Older people’s shoulders usually stiffen first, especially when they’re reaching overhead. It’s why they usually start rearranging their kitchens. Don’t let that be you. Check your flexibility and upper-body movement to make sure you’re aging healthily.
The lower cabinet

Let’s not forget the opposite test, too. Try grabbing something from your lowest kitchen cabinet. The important part is not to bend at your waist. You should be dropping into a small squat with your knees bent and hips back.
Yes, that sounds easy. But it’s really not. You’re using your quads, glutes, hips, calves, and core at the same time. A healthy older body uses its legs for this movement. An unhealthy one? It dumps everything on the lower back instead.
The stubborn twist

We’re not leaving the kitchen just yet. Find the tightest jar in the kitchen. Seriously. Then, try opening it using your arms, not by banging it on the counter or using a rubber grip. Grip strength is one of those things most people don’t think about. But then it starts disappearing.
Many doctors actually test older patients’ hand strength when they’re looking at physical function assessments. Your hands aren’t working alone, after all. They’re doing their job with your wrist, forearm, shoulder, and trunk.
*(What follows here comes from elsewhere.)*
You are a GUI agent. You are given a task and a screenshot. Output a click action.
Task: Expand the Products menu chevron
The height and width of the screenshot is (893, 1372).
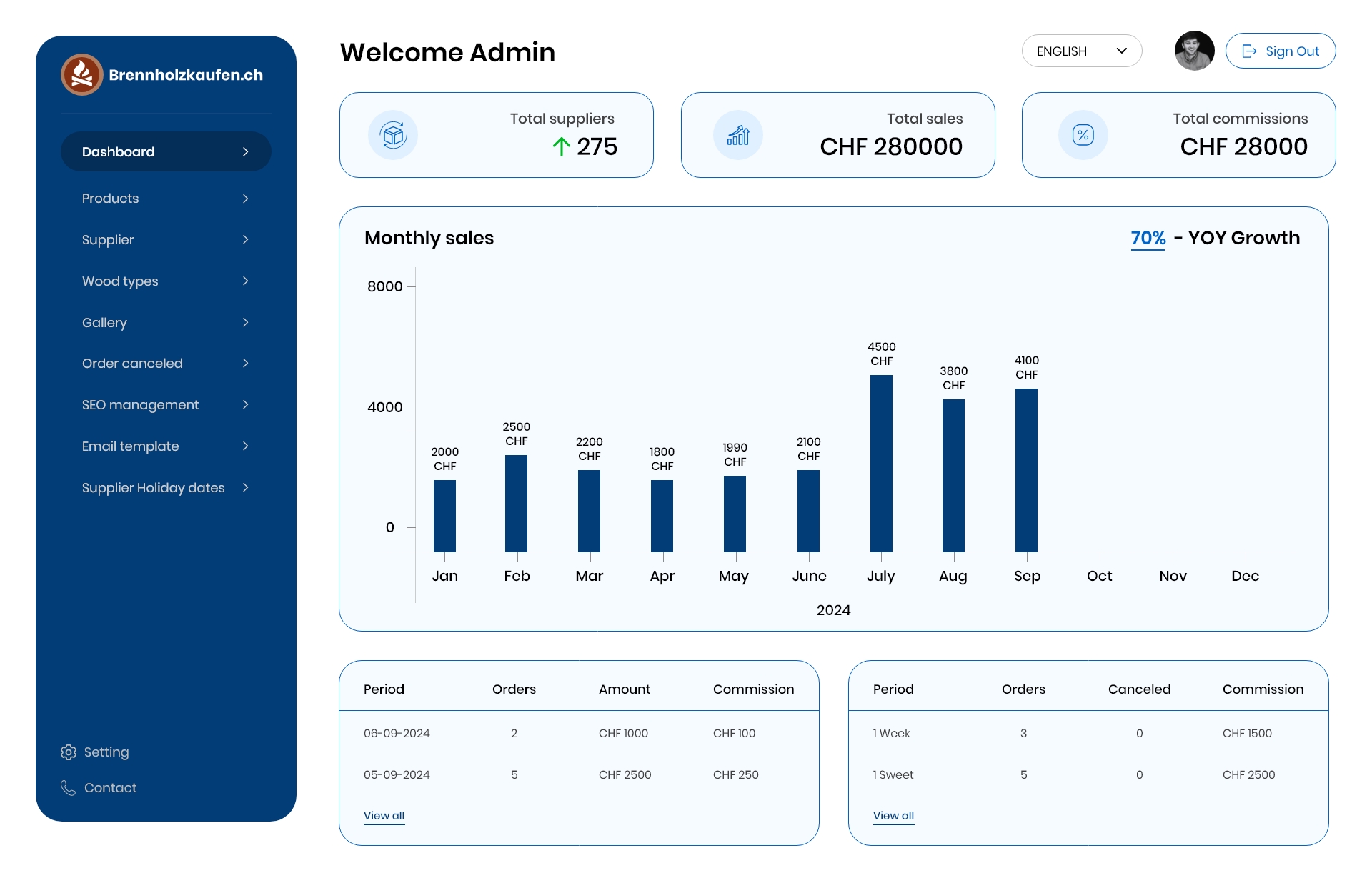[x=246, y=199]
You should make sure they’re working fine.
The waiting spot

Standing still is actually pretty annoying when you don’t have good balance. Try doing this test. Go somewhere safe, like your kitchen or hallway, and then set a timer for five minutes. Stand there. That’s all. Stand there, without leaning on the counter or shifting every few seconds.
The standing test checks your balance and muscle skills. It’ll force your postural muscles to keep adjusting. What part of your body gives out first? Is it your feet or lower back? Perhaps your legs? Make a note of that.
The quick change

You’ll need another person for this one. Get someone to stand a little behind you and call your name at random, or try imagining they did. Your goal is to turn around naturally. No preparation or staging, just turning around normally. Pay attention to your first reaction.
A healthy body should start by turning the head. Then, the shoulder and torso should follow. The feet are supposed to reposition in a couple of steps. You’re supposed to stay upright the entire time.Â
The outside job

You don’t need to bother with treadmills to check your fitness. Try just going outside. Grab a rake or broom and do some gardening work for around 15 to 20 minutes. Don’t keep checking the clock. The test here is on your movement, not your speed.
You should be able to walk and bend. You should also be able to carry and squat, then stand back up again, no problem. Most people don’t realize it, but yard work counts as an aerobic activity. It keeps your body moving in short bursts the whole time.